Ben tre quarti del miele consumato a livello globale contiene almeno un insetticida potenzialmente dannoso per le api. Così questi insetti diventano indicatori viventi della contaminazione dell’ambiente 




Ben il 75% del miele che consumiamo a livello globale è contaminato da un gruppo di pesticidi, i neonicotinoidi, introdotti come alternativa sicura al Ddt, l’insetticida più diffuso al mondo. Una contaminazione che rappresenta un pericolo in primo luogo proprio per le api, insetti essenziali per la riproduzione delle piante e la sopravvivenza degli ecosistemi. A renderlo noto è uno studio guidato dall’università svizzera di Neuchâtel, che ha riacceso l’attenzione su un problema che potrebbe rappresentare una minaccia per il mantenimento della biodiversità.
La presenza di neonicotinoidi nel miele è molto bassa – ben al di sotto dei limiti imposti dall’Unione Europea per il consumo umano – e da considerarsi dunque non nociva per le persone. Ma può esserlo, secondo gli scienziati, per gli insetti impollinatori, che trasportano il polline da un fiore ad un altro. I risultati dell’indagine sono stati pubblicati su Science.
I neonicotinoidi sono composti chimici comunemente utilizzati in agricoltura per uccidere i parassiti delle piante. Ma, dal corpo della pianta, questi composti possono raggiungere il fiore, poi dal fiore arrivare alle api e dunque al miele.
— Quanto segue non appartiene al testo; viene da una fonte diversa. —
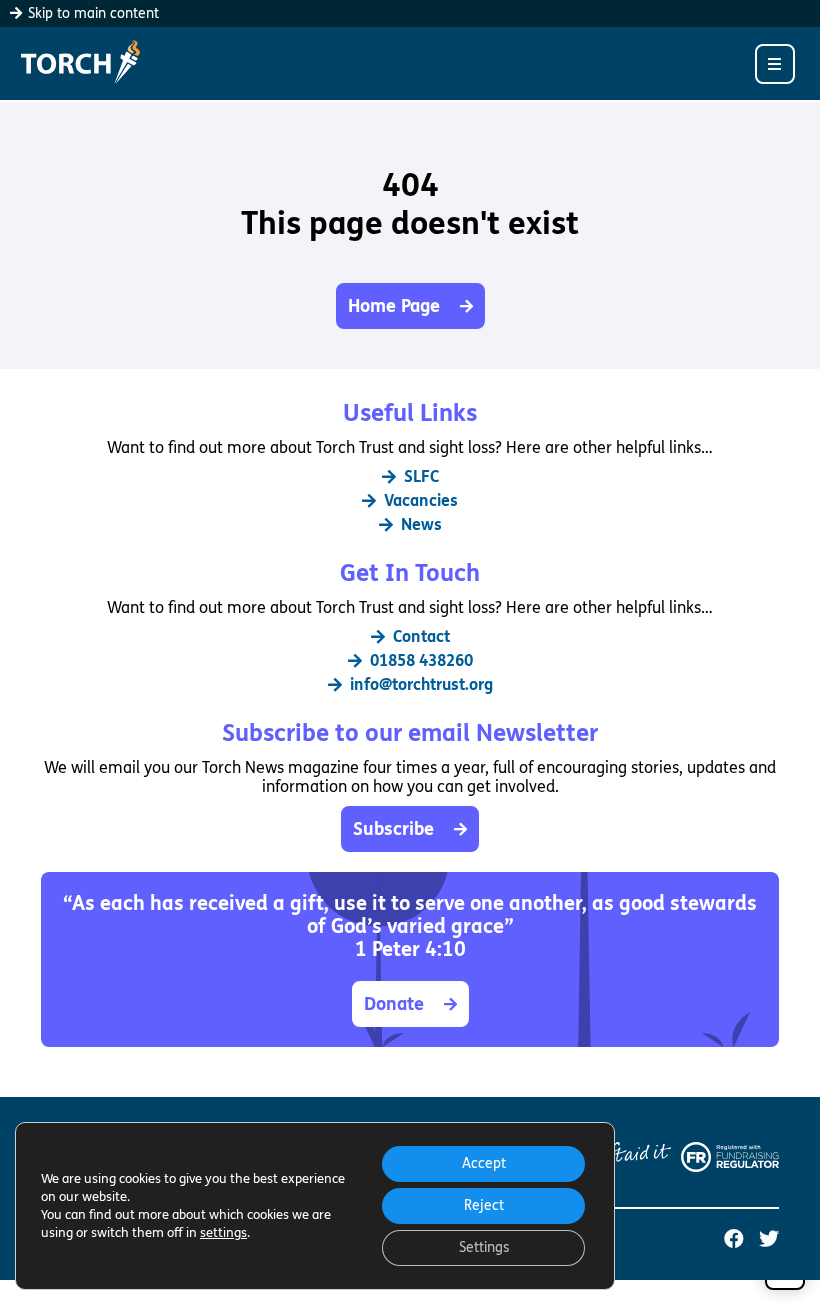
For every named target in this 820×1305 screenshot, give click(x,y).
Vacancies (421, 500)
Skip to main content (91, 13)
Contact (421, 636)
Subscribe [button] (393, 829)
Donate (394, 1004)
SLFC (421, 476)
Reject (484, 1205)
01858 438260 (421, 660)
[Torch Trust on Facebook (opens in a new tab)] (734, 1239)
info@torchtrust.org (421, 684)
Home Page (394, 306)
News (421, 524)
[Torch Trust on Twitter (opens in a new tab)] (769, 1239)
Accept (484, 1163)
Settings (484, 1247)
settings (223, 1233)
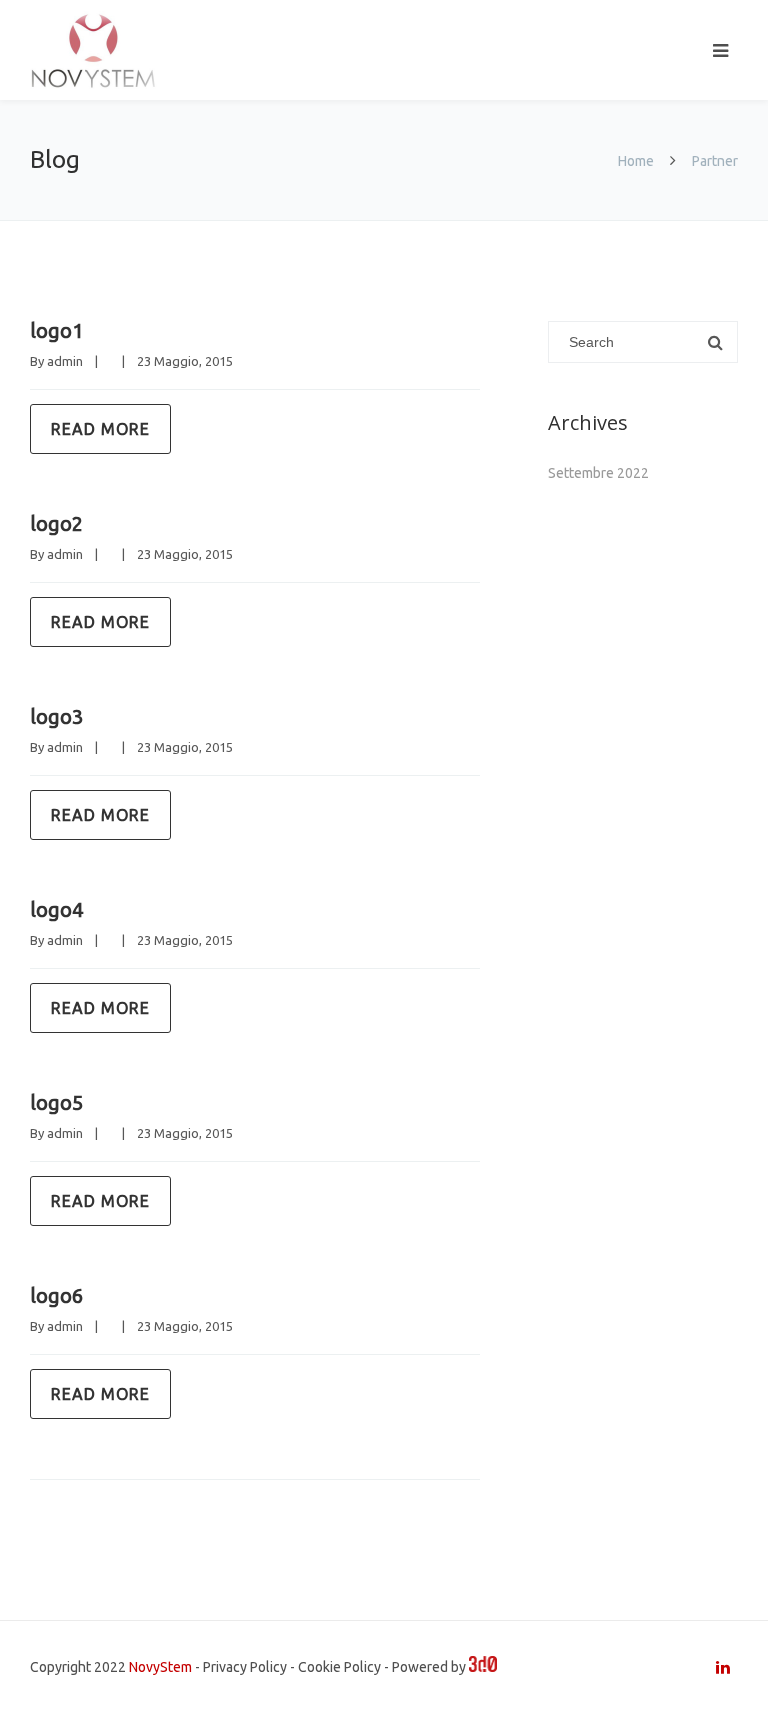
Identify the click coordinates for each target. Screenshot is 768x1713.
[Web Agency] (483, 1667)
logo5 (56, 1102)
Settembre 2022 (598, 473)
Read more (100, 429)
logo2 (56, 523)
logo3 (56, 716)
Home (636, 161)
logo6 (56, 1295)
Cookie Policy (339, 1667)
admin (65, 361)
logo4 (56, 909)
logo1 (56, 330)
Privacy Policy (245, 1667)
Oltre ad essere un importante alimento per il consumo umano, infatti, il miele costituisce la dieta delle api, che lo elaborano a partire dal nettare del fiore (ma non solo da lì) e lo immagazzinano nelle loro casette – nel caso di apicolture, nelle arnie. In questo senso le api pèossono essere considerate sentinelle viventi della qualità dell’ambiente e i residui di pesticidi presenti nel miele usati come un indicatore del livello della contaminazione.
Partendo proprio da questa idea, i ricercatori hanno testato 198 campioni di miele provenienti da tutto il mondo, realizzando una sorta di inventario dei pesticidi presenti in questo alimento e dei paesi che li utilizzano maggiormente. Gli scienziati hanno analizzato, tramite test chimici, la presenza dei seguenti neonicotinoidi, acetamiprid, clotianidina, imidacloprid, thiacloprid e thiamethoxam: nomi tecnici che indicano alcuni dei più comuni pesticidi. In base ai risultati, in ben tre campioni su quattro era presente almeno una delle cinque sostanze testate. Fra quelli contaminati, circa nella metà dei casi erano presenti almeno due insetticidi, mentre in un campione su 10 ne erano presenti quattro o tutti e cinque.
Questo dato indica che a livello globale la gran parte delle api potrebbe essere colpita in maniera più o meno forte da questi insetticidi. Soprattutto un’esposizione ripetuta a queste sostanze – ovvero cronica, come la definiscono gli autori dello studio – può rappresentare un problema. Andando ad analizzare la concentrazione degli insetticidi, i ricercatori hanno svelato che ben in un terzo dei casi – nel 34% del miele analizzato – si osservavano quantità di neonicotinoidi tali da indurre un danno o la morte delle api. I paesi con la più alta concentrazione di questi composti si trovano in Europa, Asia e Nord America.
Non bisogna dimenticare inoltre che le api rappresentano un componente essenziale per la riproduzione delle piante e dunque per la sopravvivenza degli ecosistemi: un elemento che secondo gli autori potrebbe spingere a ridurre l’uso di questi pesticidi, come si discute da tempo. Ma non è tutto.
Anche se le quantità di neonicotinoidi sono più basse dei valori limite per il consumo umano e non comportano danni per l’essere umano, gli autori citano alcune recenti evidenze in base alle questi insetticidi potrebbero avere qualche effetto negativo anche sui vertebrati, ad esempio sul sistema immunitario. Un elemento che, unito a quello del danno sulle api, potrebbe spingere a riconsiderare queste soglie europee, secondo gli autori, abbassandole. In un momento delicato per l’Europa: dopo il bando temporaneo di alcuni neonicotinoidi nel 2013, la Commissione Europea sta discutendo proprio in questo momento su come regolamentare l’uso di questi pesticidi e un parere è atteso a breve.